Stacy Doughan:                 20:43                     Sure Jeff. We actually do have a couple of questions here. If you have a question that you'd like to ask Jeff, go ahead and submit that via the chat box and we'll have him answer that for you right now. The first question that came in is; how much data do I need to build a model?

Jeff Schultz:                        20:59                     That's a great question, Stacy and that's one that is really fairly simple to understand.

                                                                                If I look at the performance of an environment, I generally, if I look at a 10 minute sample of the environment, if it's actually representative of the performance of the environment, I can take a 10 minute sample and build a model based on that. A lot of times I'll take an hour because it's a little bit wider view of what's happening in the environment, but I don't need a lot of data to build a very accurate model.

                                                                                Again, it comes down to a representative sample of what the application is doing. I take a snapshot of that and I can build a model, so it doesn't take a lot of data.

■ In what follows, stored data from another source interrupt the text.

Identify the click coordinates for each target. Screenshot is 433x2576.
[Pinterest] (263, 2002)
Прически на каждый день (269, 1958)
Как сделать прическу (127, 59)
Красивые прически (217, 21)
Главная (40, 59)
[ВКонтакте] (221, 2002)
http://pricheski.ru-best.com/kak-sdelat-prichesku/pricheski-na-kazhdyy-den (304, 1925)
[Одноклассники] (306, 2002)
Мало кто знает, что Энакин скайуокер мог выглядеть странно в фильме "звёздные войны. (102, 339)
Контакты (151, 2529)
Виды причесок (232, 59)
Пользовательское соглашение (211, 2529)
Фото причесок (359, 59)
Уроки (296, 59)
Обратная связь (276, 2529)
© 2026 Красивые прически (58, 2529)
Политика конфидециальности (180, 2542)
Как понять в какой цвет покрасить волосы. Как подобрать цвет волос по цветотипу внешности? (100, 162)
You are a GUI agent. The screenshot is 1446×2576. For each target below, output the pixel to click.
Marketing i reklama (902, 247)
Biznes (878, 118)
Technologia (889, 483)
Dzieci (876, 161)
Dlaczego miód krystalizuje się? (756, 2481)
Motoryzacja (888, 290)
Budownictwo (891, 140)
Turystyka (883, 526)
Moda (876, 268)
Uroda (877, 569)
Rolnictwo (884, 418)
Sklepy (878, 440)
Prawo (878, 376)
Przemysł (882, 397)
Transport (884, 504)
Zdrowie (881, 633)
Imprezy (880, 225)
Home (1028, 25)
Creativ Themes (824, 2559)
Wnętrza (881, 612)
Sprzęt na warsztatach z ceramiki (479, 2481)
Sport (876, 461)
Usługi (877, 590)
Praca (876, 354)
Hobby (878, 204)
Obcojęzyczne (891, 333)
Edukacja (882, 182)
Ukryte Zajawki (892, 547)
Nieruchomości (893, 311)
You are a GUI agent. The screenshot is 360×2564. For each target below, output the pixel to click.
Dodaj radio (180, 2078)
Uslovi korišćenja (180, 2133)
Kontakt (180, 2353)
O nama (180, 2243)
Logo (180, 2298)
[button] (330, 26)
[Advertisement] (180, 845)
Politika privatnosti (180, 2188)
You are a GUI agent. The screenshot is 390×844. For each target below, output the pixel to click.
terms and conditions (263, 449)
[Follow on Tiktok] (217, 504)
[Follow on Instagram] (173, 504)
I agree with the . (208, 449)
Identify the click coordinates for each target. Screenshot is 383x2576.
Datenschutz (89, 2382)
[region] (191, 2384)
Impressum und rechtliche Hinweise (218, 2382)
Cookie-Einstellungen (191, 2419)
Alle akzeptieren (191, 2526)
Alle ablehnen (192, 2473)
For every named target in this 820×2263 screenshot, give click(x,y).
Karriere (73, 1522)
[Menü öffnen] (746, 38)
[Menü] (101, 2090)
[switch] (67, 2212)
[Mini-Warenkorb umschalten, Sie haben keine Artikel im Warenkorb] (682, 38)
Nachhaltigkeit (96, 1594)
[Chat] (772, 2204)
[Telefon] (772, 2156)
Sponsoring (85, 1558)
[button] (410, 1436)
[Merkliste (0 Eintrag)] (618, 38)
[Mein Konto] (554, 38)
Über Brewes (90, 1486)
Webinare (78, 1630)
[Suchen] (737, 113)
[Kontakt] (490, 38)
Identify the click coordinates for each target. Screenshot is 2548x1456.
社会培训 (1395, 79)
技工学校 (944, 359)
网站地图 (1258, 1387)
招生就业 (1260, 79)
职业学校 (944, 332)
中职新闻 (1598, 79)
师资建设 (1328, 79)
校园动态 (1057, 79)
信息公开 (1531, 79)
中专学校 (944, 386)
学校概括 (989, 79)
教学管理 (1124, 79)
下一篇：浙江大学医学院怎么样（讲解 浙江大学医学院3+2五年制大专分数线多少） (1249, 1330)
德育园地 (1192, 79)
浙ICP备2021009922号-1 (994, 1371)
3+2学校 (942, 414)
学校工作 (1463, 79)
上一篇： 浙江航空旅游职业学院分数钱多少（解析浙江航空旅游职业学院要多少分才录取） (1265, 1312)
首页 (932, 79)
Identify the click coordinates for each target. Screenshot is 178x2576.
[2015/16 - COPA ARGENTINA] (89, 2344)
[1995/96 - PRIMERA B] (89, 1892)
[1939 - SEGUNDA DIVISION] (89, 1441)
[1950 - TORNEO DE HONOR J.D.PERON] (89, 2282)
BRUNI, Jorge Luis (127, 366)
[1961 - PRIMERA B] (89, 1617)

                                                                                I don't need 30 days worth of data, but I might take 30 days of the data to identify what the normal performances that I want to model. I might want to model an average representation of the application or I might want a model worst case. If I look at a month's worth of data, I can pick out the points in time that I actually want a model.

Stacy Doughan:                 22:12                     Then we have a follow on question to that one; related to how much data, how do you get the data? Is it agent-based or can you leverage existing data sources or both?

Jeff Schultz:                        22:24                     We can actually do both. We've got a number of platforms that we can actually leverage. What I showed you today was data that TeamQuest has actually collected, but we do have some platforms we support as well.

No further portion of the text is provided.